Exercise input:
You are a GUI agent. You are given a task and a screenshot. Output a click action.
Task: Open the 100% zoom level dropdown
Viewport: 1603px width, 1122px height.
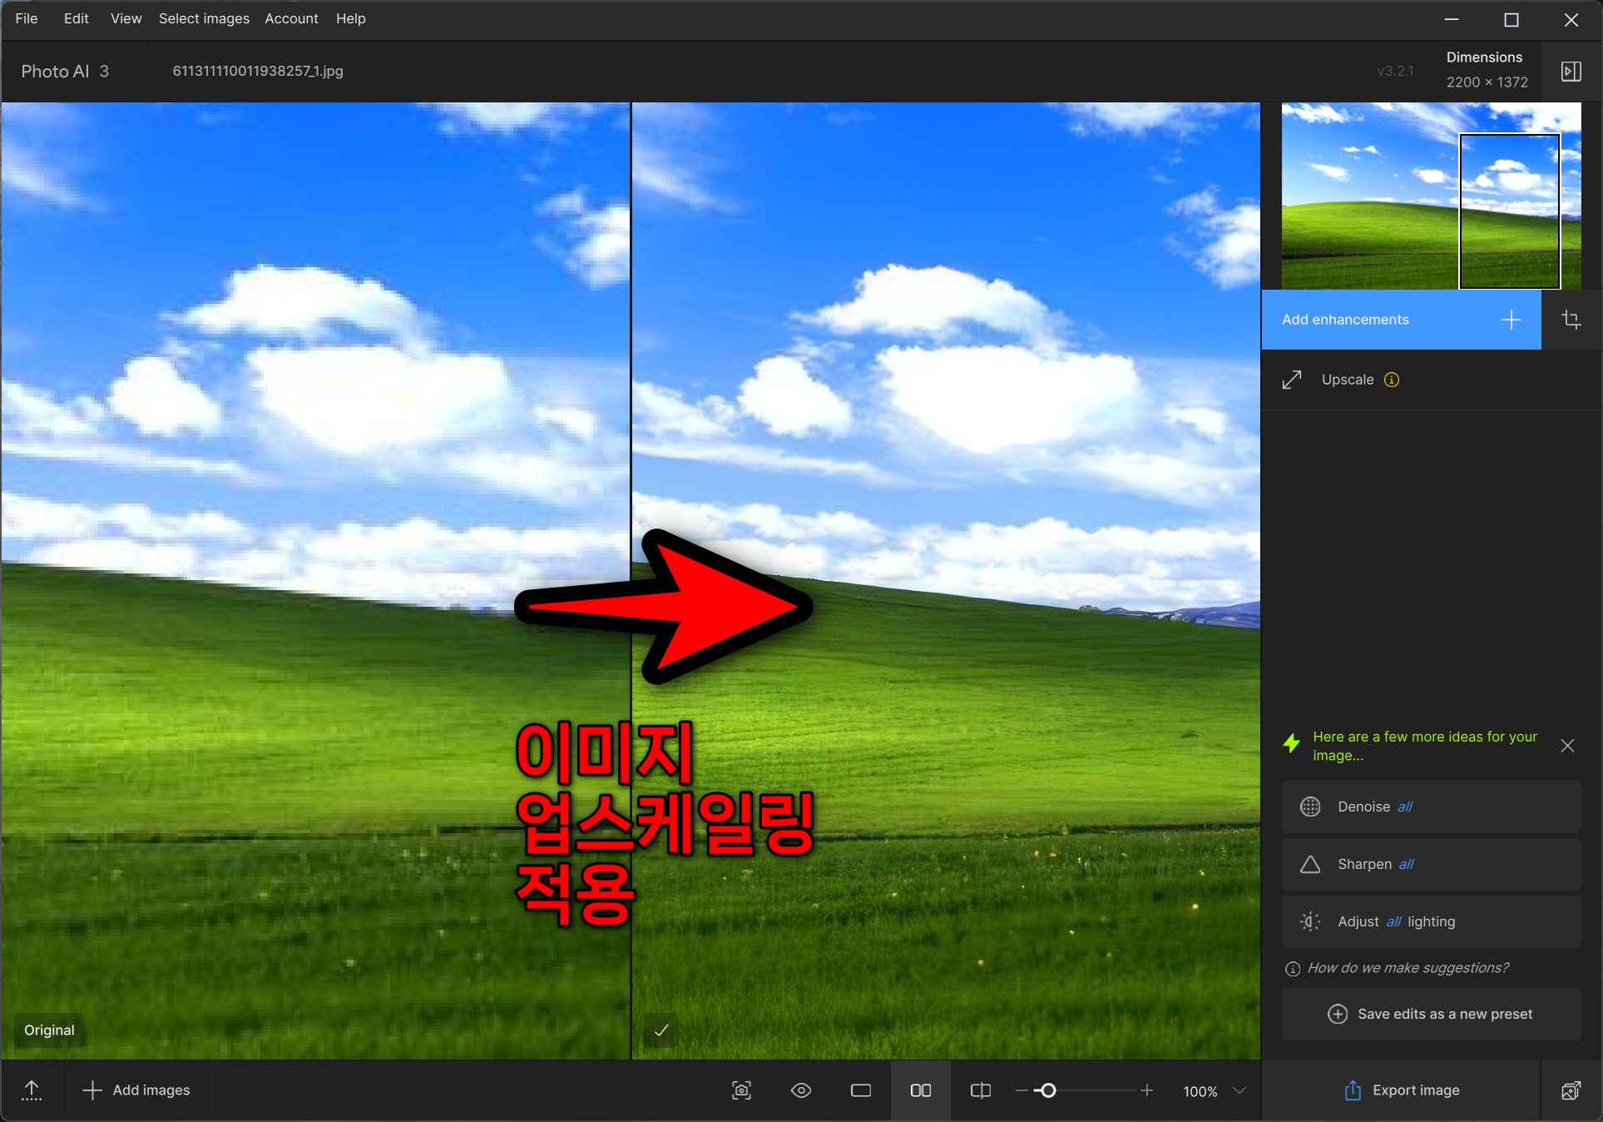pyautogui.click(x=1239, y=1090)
---
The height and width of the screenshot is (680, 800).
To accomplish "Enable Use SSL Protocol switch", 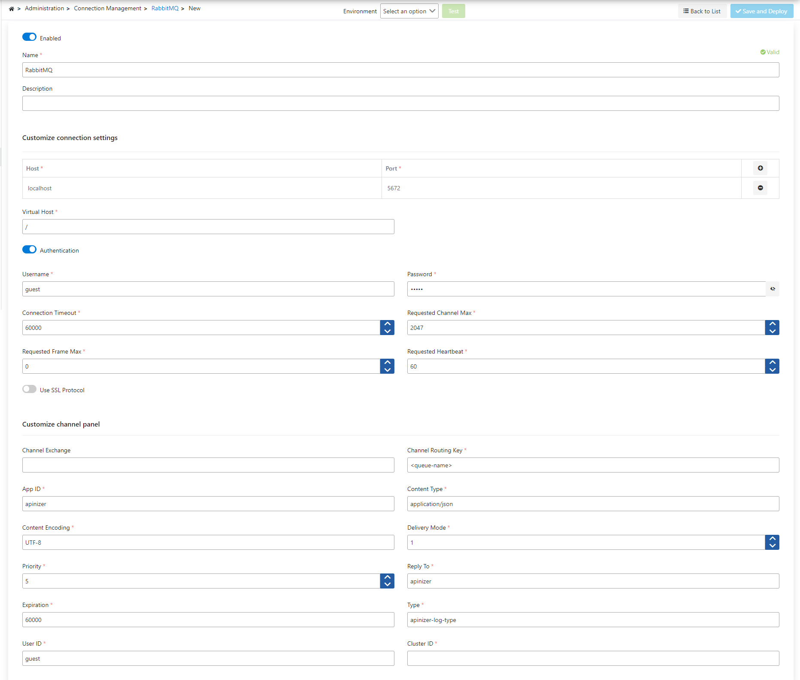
==
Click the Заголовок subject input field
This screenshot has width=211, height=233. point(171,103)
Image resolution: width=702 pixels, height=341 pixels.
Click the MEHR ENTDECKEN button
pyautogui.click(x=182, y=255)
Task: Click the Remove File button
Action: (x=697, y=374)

What the task requires:
Reproduce the listing lines starting at the one containing "You are a GUI" and ending at the one containing "pyautogui.click(x=1239, y=1090)", replacing "dropdown" with "menu" and changing nothing else. Leave the pictures out of your answer.

Expected output:
You are a GUI agent. You are given a task and a screenshot. Output a click action.
Task: Open the 100% zoom level menu
Viewport: 1603px width, 1122px height.
pyautogui.click(x=1239, y=1090)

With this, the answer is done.